Exercise
Your answer must consist of one number: how many lines in the records contain "with".

Extracted information
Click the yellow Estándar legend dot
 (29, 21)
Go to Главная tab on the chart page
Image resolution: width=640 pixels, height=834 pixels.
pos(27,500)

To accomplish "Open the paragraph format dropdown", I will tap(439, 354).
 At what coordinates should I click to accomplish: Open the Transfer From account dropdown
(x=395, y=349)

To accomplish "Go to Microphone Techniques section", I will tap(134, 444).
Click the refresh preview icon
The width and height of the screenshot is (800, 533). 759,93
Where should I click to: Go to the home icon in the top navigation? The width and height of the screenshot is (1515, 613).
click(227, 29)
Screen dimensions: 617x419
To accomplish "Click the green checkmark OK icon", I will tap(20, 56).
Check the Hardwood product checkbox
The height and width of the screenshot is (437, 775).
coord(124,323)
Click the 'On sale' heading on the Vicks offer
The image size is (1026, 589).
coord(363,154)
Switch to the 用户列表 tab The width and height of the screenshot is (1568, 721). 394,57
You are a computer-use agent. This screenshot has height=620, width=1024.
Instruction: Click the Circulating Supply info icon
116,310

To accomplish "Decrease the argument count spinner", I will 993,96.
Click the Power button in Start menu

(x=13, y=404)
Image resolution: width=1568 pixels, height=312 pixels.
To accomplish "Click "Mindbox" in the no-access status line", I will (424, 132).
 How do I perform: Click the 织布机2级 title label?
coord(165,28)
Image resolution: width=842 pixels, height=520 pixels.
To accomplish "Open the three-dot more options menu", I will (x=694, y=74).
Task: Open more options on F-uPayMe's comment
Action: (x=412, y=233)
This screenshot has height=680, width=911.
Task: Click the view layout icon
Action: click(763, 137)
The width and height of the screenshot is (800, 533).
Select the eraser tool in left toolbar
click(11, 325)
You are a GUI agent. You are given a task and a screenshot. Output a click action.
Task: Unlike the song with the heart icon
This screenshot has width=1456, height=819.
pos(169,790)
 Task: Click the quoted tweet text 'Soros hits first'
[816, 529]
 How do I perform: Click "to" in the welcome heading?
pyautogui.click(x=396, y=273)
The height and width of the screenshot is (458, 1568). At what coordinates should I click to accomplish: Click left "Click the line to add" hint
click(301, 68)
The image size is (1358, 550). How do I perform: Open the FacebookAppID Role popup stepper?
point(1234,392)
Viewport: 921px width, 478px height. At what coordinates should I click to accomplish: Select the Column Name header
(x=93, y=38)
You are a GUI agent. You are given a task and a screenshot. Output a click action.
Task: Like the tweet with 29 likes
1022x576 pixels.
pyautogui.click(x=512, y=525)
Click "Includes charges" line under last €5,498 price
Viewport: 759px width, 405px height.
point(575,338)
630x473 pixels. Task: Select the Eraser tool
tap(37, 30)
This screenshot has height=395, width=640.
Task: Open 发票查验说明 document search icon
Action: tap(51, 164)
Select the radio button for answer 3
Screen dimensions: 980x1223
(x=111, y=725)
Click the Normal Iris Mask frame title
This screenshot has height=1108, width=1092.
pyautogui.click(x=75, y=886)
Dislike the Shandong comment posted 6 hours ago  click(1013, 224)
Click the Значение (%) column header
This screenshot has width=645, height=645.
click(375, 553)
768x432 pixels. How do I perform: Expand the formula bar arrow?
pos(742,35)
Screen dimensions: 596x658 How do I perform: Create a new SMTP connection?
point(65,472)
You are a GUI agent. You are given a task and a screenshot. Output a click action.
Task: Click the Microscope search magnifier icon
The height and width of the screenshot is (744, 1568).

Response for this exercise
2